_ASSIGNMENT_: Which lines in the data below contain the word "Task"? Pull each of them out.

Pixel coordinate grounding data
□ □ □ □ □
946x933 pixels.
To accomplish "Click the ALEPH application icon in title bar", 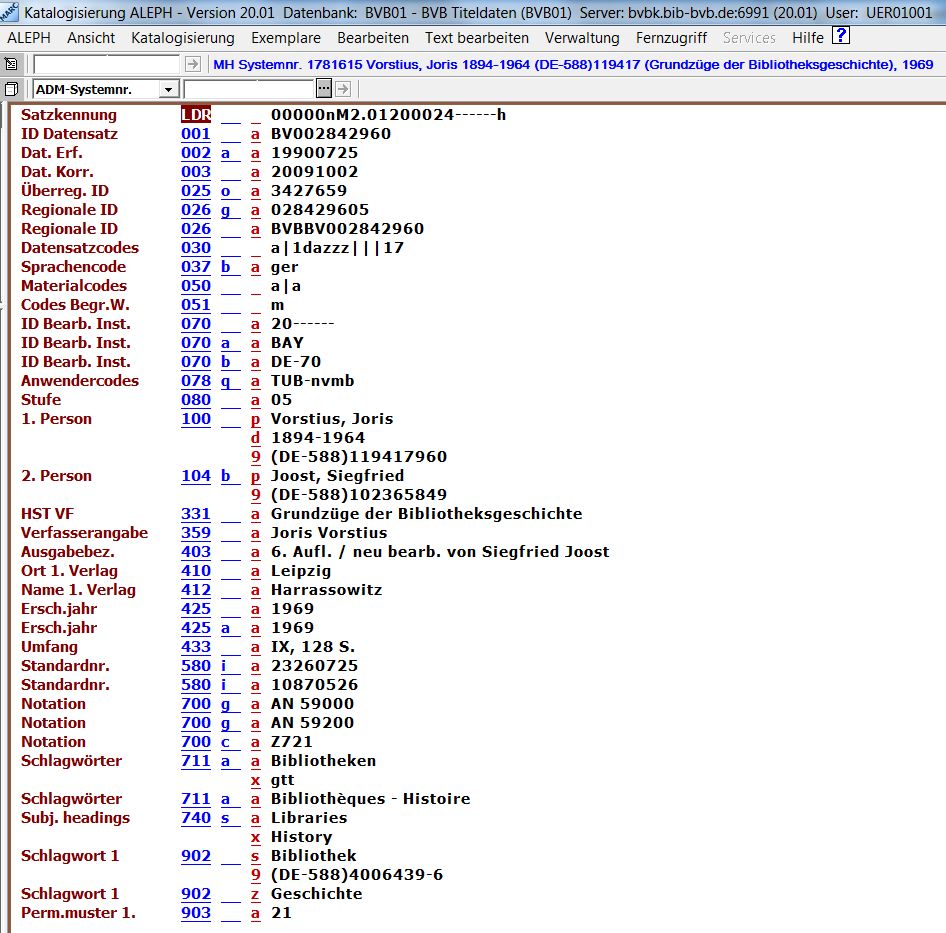I will click(9, 12).
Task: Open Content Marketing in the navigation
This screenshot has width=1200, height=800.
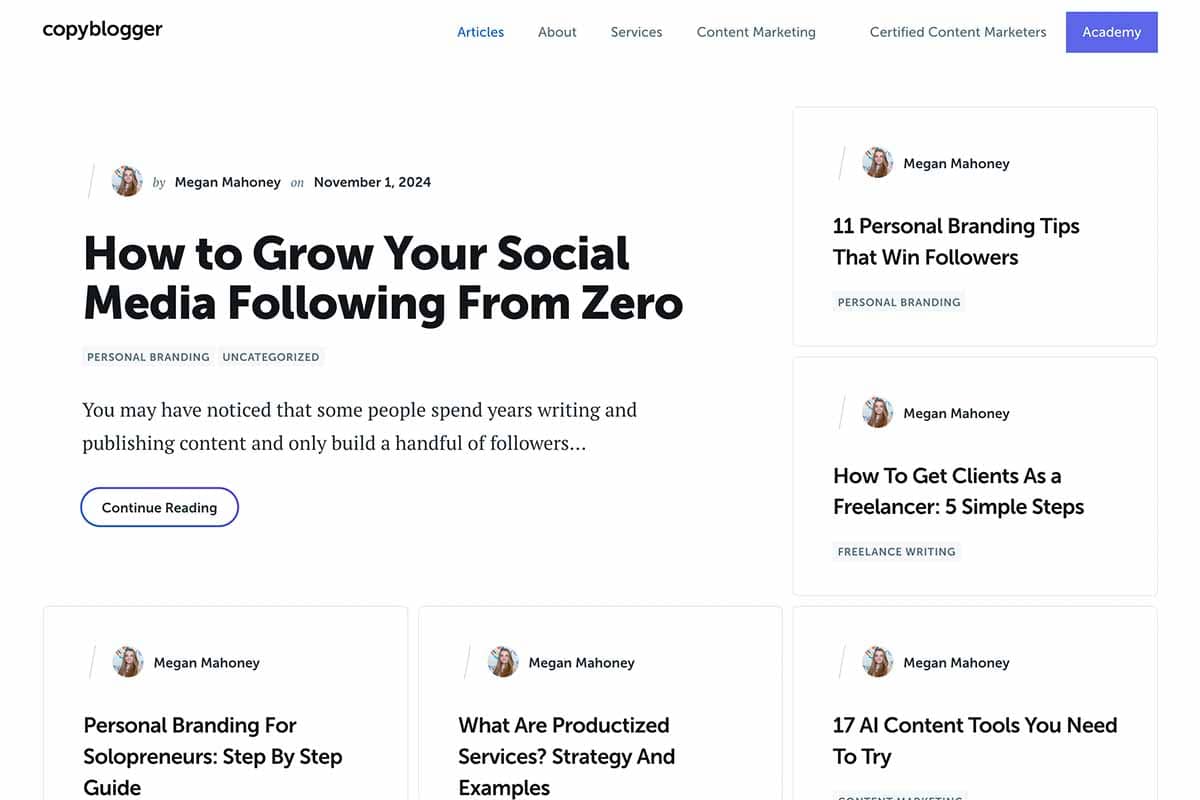Action: point(756,32)
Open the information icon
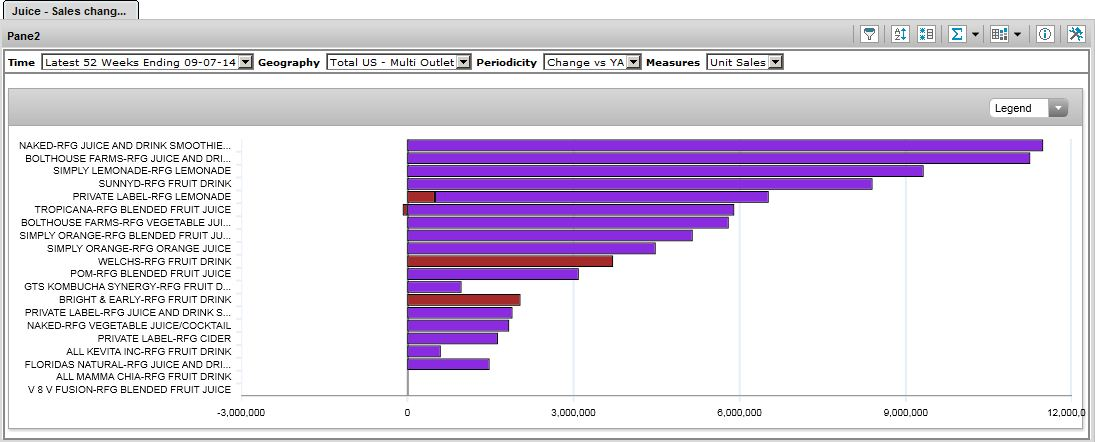 [x=1045, y=34]
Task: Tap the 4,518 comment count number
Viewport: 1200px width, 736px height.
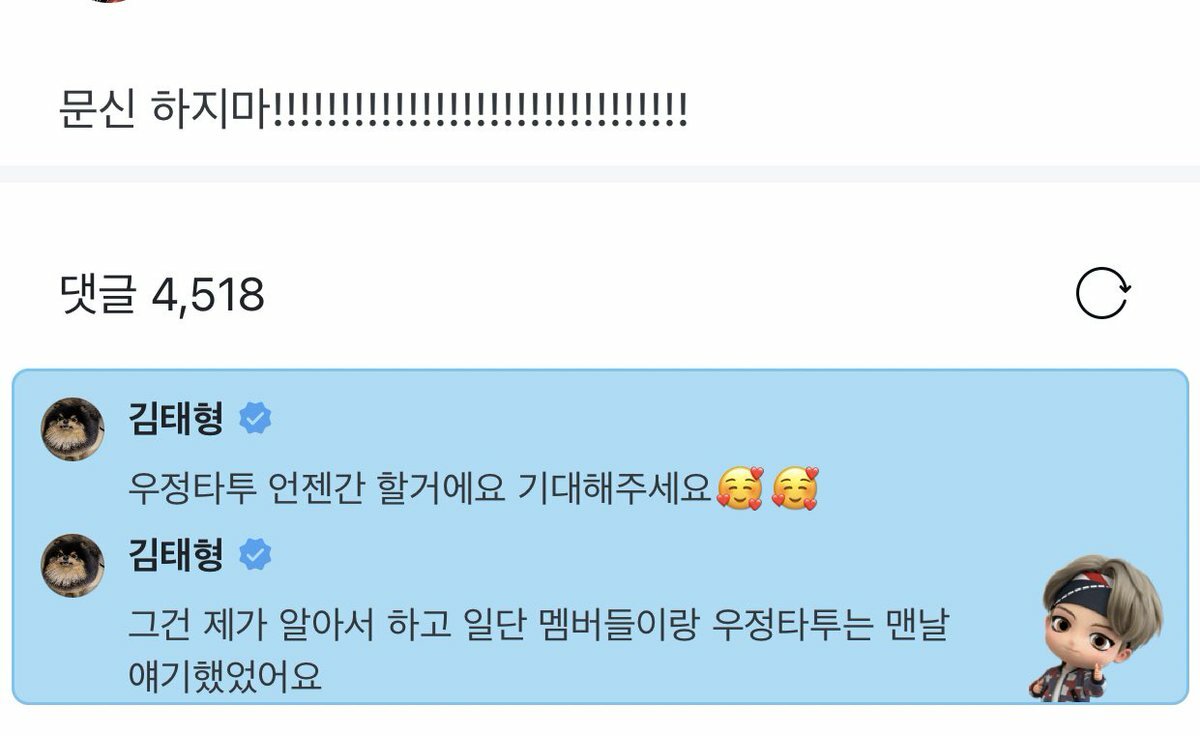Action: [208, 295]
□ □ □ □ □
_ANSWER TO THE EXERCISE_:
Task: Open Content Marketing in the navigation
Task: Tap the 4,518 comment count number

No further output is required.